• **Aim of the task**:
Counting only lines of the listing below that hold the word "checkmark", give the total and nothing else.

• **Source data**:
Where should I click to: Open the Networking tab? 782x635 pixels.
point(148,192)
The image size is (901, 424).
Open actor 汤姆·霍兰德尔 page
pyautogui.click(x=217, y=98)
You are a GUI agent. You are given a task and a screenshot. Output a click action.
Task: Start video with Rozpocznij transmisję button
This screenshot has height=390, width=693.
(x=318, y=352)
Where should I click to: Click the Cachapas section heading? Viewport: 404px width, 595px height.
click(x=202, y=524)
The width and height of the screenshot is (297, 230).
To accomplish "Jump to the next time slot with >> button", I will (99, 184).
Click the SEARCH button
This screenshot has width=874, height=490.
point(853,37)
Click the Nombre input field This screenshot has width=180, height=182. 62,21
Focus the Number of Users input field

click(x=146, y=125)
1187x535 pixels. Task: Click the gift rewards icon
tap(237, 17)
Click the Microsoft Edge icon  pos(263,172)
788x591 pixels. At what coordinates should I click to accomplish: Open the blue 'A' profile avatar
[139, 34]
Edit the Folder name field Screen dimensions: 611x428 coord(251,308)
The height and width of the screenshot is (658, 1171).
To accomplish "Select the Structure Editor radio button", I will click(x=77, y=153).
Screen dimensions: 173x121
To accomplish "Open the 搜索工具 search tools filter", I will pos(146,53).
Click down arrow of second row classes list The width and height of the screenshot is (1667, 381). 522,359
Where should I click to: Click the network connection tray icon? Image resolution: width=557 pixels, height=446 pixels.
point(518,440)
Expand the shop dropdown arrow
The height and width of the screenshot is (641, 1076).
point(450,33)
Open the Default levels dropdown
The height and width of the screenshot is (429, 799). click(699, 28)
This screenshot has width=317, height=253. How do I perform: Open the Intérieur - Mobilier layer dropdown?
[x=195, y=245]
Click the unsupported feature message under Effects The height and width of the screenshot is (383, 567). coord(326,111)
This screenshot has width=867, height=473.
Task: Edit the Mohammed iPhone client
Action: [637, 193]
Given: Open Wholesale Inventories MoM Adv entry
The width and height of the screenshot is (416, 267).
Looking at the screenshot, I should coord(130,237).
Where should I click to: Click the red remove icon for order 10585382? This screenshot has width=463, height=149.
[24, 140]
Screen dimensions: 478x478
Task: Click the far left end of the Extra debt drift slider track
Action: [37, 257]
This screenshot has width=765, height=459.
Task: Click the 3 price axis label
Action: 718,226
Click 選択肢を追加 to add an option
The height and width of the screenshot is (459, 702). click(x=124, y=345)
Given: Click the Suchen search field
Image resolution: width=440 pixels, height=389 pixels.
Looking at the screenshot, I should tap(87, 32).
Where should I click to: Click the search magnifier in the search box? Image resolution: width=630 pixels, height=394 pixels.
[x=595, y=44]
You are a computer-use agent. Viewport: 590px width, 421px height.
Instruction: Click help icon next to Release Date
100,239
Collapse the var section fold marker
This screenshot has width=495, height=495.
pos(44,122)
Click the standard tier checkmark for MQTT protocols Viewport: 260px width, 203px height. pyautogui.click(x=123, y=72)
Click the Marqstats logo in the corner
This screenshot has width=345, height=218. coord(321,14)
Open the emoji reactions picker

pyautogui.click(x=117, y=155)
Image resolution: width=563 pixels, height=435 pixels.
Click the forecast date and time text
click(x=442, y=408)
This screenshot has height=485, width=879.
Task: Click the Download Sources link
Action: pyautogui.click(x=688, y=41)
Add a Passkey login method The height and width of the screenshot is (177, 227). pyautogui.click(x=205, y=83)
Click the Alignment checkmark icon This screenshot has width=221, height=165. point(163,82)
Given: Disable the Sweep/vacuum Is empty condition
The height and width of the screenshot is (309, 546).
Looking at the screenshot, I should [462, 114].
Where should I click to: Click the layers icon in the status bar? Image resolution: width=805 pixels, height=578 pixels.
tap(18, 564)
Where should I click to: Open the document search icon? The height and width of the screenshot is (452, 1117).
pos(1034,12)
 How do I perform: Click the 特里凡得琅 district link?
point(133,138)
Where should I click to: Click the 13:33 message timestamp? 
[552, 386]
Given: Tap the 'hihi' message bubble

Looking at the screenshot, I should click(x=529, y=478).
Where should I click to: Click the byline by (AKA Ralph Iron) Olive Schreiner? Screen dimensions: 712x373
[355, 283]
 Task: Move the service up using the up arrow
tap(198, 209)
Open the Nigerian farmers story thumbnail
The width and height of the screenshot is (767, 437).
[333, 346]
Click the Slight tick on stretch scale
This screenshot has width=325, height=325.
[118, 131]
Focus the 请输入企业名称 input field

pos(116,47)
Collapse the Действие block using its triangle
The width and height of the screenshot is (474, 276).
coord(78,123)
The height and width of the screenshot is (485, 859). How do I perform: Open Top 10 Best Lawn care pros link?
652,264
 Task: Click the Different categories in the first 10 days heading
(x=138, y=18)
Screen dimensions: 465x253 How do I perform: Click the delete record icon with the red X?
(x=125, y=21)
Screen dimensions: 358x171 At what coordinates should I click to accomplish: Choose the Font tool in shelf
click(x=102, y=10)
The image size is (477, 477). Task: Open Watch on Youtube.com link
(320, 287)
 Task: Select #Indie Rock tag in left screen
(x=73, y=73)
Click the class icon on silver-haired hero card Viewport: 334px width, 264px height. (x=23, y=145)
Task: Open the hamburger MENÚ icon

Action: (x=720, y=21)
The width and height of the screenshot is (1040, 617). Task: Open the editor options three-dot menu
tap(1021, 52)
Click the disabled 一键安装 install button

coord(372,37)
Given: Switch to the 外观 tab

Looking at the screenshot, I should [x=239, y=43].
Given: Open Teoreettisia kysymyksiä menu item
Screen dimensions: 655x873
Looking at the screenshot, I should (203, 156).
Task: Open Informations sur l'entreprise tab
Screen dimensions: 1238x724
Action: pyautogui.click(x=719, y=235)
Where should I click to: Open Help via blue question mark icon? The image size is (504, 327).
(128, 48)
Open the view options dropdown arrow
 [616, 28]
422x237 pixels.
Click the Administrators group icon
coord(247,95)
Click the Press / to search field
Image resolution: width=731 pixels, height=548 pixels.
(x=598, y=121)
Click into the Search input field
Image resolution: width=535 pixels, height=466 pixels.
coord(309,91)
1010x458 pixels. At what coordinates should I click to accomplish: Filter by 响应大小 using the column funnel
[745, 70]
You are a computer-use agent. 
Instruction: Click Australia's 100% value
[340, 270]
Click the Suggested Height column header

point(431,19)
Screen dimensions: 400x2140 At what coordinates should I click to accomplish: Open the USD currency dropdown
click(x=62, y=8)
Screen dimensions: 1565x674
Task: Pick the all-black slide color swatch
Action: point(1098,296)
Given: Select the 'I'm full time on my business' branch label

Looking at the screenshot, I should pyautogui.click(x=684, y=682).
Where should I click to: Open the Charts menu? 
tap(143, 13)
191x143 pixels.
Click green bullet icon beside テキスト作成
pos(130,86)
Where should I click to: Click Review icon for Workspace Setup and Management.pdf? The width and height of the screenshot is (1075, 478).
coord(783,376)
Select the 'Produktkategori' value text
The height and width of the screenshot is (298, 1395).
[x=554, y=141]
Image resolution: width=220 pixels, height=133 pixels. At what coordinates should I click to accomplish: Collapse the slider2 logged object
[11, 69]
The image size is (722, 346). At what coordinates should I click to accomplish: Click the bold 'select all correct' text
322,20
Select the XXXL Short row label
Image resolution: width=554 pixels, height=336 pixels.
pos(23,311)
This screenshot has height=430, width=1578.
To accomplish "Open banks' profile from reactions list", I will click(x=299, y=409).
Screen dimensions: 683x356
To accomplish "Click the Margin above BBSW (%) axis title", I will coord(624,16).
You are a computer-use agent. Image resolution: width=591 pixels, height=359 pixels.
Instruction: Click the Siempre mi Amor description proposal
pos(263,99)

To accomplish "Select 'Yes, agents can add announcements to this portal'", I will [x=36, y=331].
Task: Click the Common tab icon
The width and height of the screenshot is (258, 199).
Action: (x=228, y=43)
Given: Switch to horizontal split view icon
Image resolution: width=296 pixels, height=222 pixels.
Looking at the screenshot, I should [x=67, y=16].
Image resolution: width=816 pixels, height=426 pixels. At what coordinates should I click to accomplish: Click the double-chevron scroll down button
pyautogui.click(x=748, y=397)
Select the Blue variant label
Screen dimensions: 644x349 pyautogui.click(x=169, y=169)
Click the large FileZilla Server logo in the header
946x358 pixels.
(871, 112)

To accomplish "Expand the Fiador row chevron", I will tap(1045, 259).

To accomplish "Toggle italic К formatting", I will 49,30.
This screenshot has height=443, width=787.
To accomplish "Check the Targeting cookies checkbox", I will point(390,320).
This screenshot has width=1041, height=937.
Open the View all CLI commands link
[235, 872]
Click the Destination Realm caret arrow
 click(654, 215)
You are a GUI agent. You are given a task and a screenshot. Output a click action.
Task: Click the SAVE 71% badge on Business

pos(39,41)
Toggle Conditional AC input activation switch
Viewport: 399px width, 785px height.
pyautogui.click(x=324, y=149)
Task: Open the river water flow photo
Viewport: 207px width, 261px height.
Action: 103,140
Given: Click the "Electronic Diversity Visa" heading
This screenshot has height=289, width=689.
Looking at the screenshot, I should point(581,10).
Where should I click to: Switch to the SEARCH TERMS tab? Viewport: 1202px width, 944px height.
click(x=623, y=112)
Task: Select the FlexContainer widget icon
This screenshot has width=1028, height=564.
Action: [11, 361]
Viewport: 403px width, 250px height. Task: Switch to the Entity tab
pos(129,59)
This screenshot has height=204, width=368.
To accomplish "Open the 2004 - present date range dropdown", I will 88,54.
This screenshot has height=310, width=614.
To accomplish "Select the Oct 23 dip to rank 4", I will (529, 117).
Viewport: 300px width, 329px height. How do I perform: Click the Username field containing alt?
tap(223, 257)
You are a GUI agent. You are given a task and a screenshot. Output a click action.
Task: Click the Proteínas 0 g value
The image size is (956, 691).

• **Solution to the exercise**:
2